» **Work required**
Which lines of the data below include the string "Output"? Return each of them.

» **Input for this task**
--------------------------------------------------

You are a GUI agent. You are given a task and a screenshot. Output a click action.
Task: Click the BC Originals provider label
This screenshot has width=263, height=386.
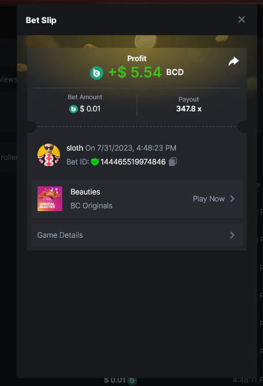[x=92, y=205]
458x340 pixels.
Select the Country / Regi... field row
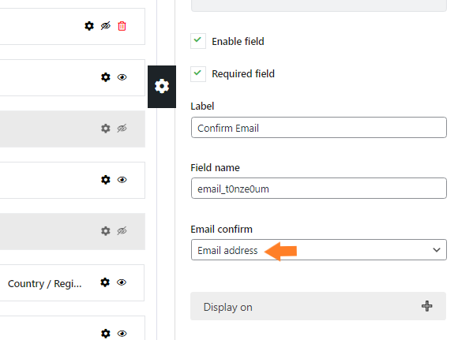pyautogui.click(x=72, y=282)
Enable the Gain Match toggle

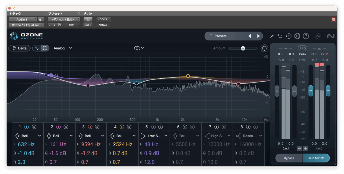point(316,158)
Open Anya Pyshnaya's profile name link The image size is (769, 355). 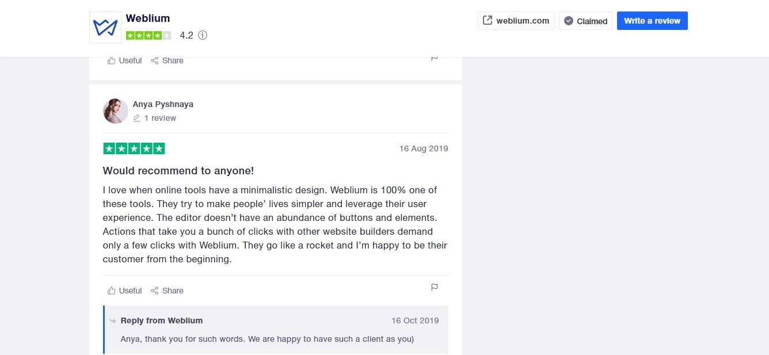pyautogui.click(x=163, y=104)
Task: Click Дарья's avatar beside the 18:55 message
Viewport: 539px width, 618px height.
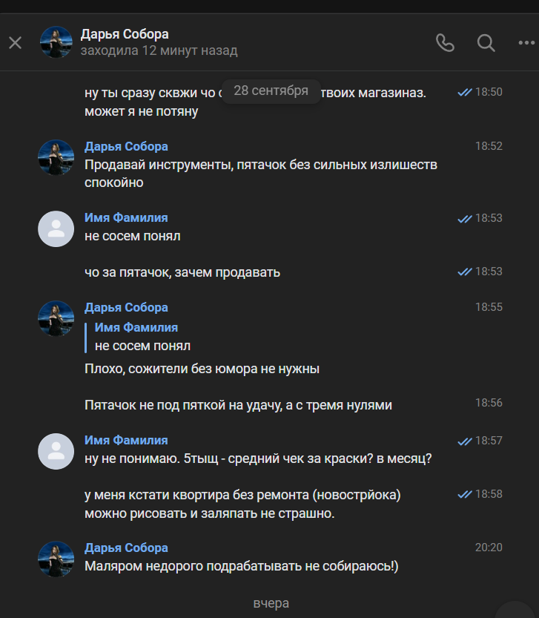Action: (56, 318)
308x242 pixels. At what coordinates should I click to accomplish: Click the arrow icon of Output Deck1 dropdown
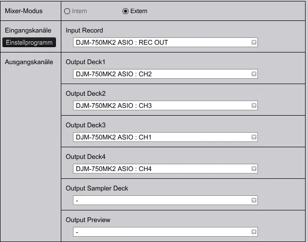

--------------------------------------------------

» **Solution to this exercise**
You are a GUI agent. You are given a task and a screenshot. Output a click action.
308x242 pixels. At what coordinates should I click to accomplish: Click the arrow icon of Output Deck1 dropdown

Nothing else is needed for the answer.